This article was originally published on ETFTrends.com.
Benchmark Italian bond yields rose on Tuesday after the European Commission, the executive arm of the European Union, told Italy that its original draft budget proposal was rejected. However, Italy has three weeks to make adjustments to the budget and resubmit it to the European Commission for review.
The European Commission Vice-President for the Euro and Social Dialogue Valdis Dombrovskis said in a press statement there was no alternative but to reject the initial proposal as is.
"Unfortunately the clarifications were not convincing to change our earlier conclusions of particularly serious non-compliance," said Dombrovskis. "The Italian government is consciously and openly going against commitments made."
"Breaking rules can appear tempting at a first look, it can provide an illusion of breaking free. It is tempting to cure debt with more debt, but at some point the debt weighs too heavy," he added.
This marks the first time that the European Commission rejected a draft budget proposal by a member country, which helped send the benchmark Italian 10-year bond to its current level of 3.596%.
Per a report, European commissioner Pierre Moscovici already expressed his discontent at the Italian government, saying "the Italian Government presented a government budget with a 2.4% deficit not only for this year but over the next three years to come which is a significant deviation to what was committed before. It may lead to public expenditure that makes you popular for a while, but who pays in the end? The European Commission will exert all of its powers not to impose austerity but in the defense of the Italian and European interests."
The Italian government sent European markets in a frenzy due to comments from Claudio Borghi, who heads economic policy for the ruling Lega party, saying the country would be better off if it wasn't tied to a single currency, the euro, and operated on its own currency.
"I am truly convinced that Italy would solve most of its problems if it had its own currency," Borghi said in a radio interview, Reuters reported.
The situation in Italy is already reminiscent of the economic crisis that sent Greece and the entire Eurozone reeling--a roller coaster ride that European Commission president Jean-Claude Juncker was happy to go on just once.

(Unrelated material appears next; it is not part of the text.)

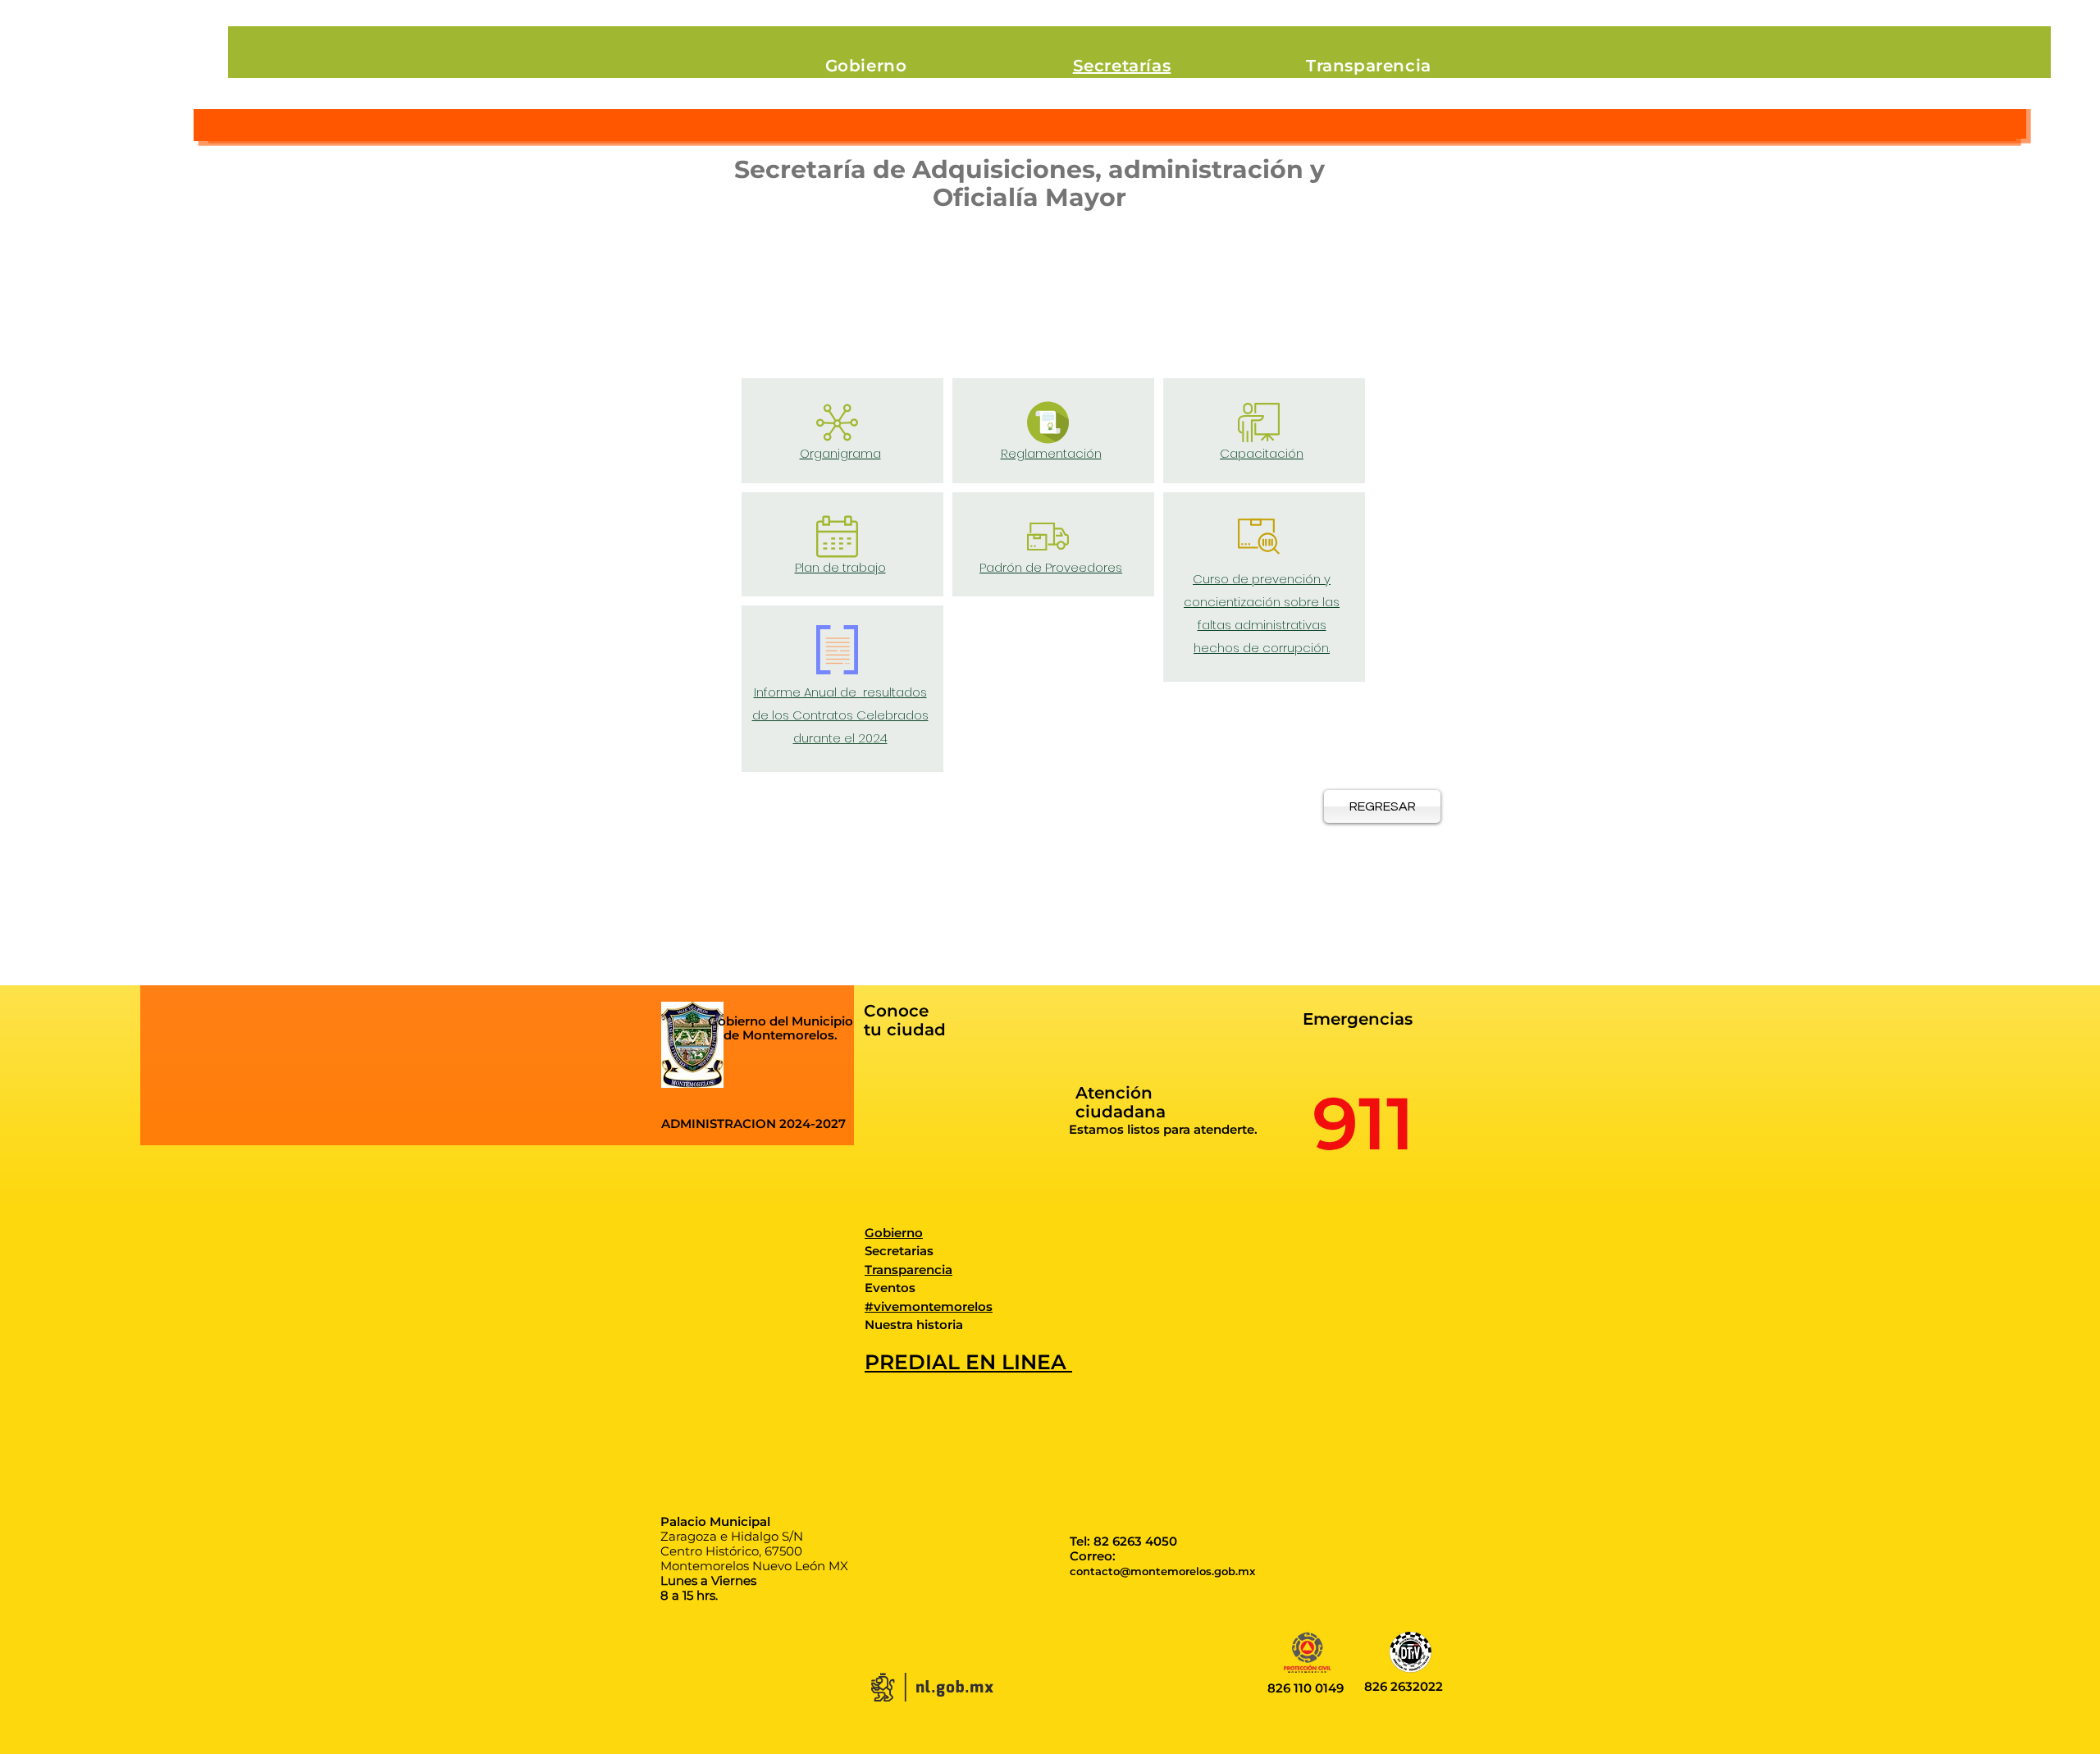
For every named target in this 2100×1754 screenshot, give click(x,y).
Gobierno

“One crisis was enough,” said Juncker. “After the toughest management of the Greece crisis, we have to do everything to avoid a new Greece--this time an Italy--crisis.”

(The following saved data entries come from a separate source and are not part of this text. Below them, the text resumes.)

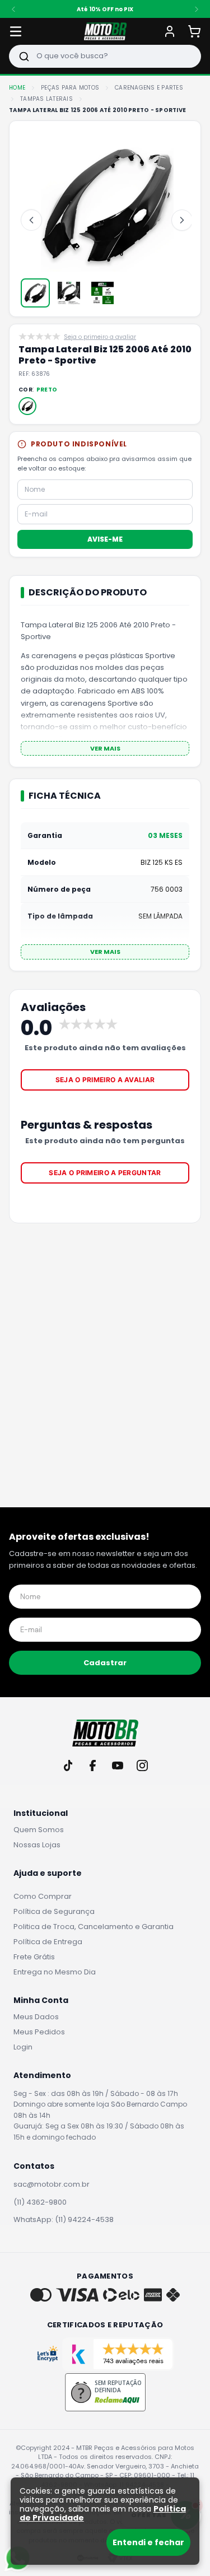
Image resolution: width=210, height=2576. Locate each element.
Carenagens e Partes (149, 88)
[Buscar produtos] (24, 56)
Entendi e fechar (148, 2542)
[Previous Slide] (13, 8)
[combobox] (105, 56)
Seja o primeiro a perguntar (105, 1172)
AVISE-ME (105, 539)
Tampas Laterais (46, 99)
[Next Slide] (196, 8)
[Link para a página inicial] (17, 88)
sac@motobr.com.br (51, 2184)
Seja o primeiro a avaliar (105, 1079)
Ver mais (105, 748)
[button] (27, 406)
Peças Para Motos (70, 88)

Italian bonds have faced mounting pressure the last few months since the anti-establishment coalition of the right-wing League and the 5-Star Movement took over office in June. Last year, Italy recorded a government debt equal to more than 130% of the country’s gross domestic product, but has struggled to keep its repayments under control.
"There's been a lot of noise around Italy, but I think the key question to focus on is not the rounding around the budget numbers that they are predicting or forecasting, but more this perception of whether the relationship with Europe is cooperative or whether it is disruptive," said George Saravelos, global co-head of FX research at Deutsche Bank.'
U.S. Investors opt for Short Duration
As volatility is on the rise in the U.S. stock market indexes, investors are wanting to reduce exposure to the capital markets and this may be manifesting itself in fixed-income products. Investors can get short duration exposure with ETFs like the SPDR Portfolio Short Term Corp Bd ETF (SPSB) , which seeks to provide investment results that correspond to the performance of the Bloomberg Barclays U.S. 1-3 Year Corporate Bond Index.
SPSB invests at least 80 percent of its total assets in securities designed to measure the performance of the short-termed U.S. corporate bond market. Ideally, shorter-term bond issues with maturities of three to four years are ideal to minimize duration exposure should the bull market enter a correction phase.
Another short-term bond ETF option is the iShares 1-3 Year Credit Bond ETF (CSJ) , which tracks the investment results of the Bloomberg Barclays U.S. 1-3 Year Credit Bond Index where 90 percent of its assets will be allocated towards a mix of investment-grade corporate debt and sovereign, supranational, local authority, and non-U.S. agency bonds that are U.S. dollar-denominated and have a remaining maturity of greater than one year and less than or equal to three years–this shorter duration is beneficial during recessionary environments.
"In fixed income, it was more of the same, with good buyers of ultra short duration products," said Brian Gilman of ETF Sales & Trading at Virtu Financial.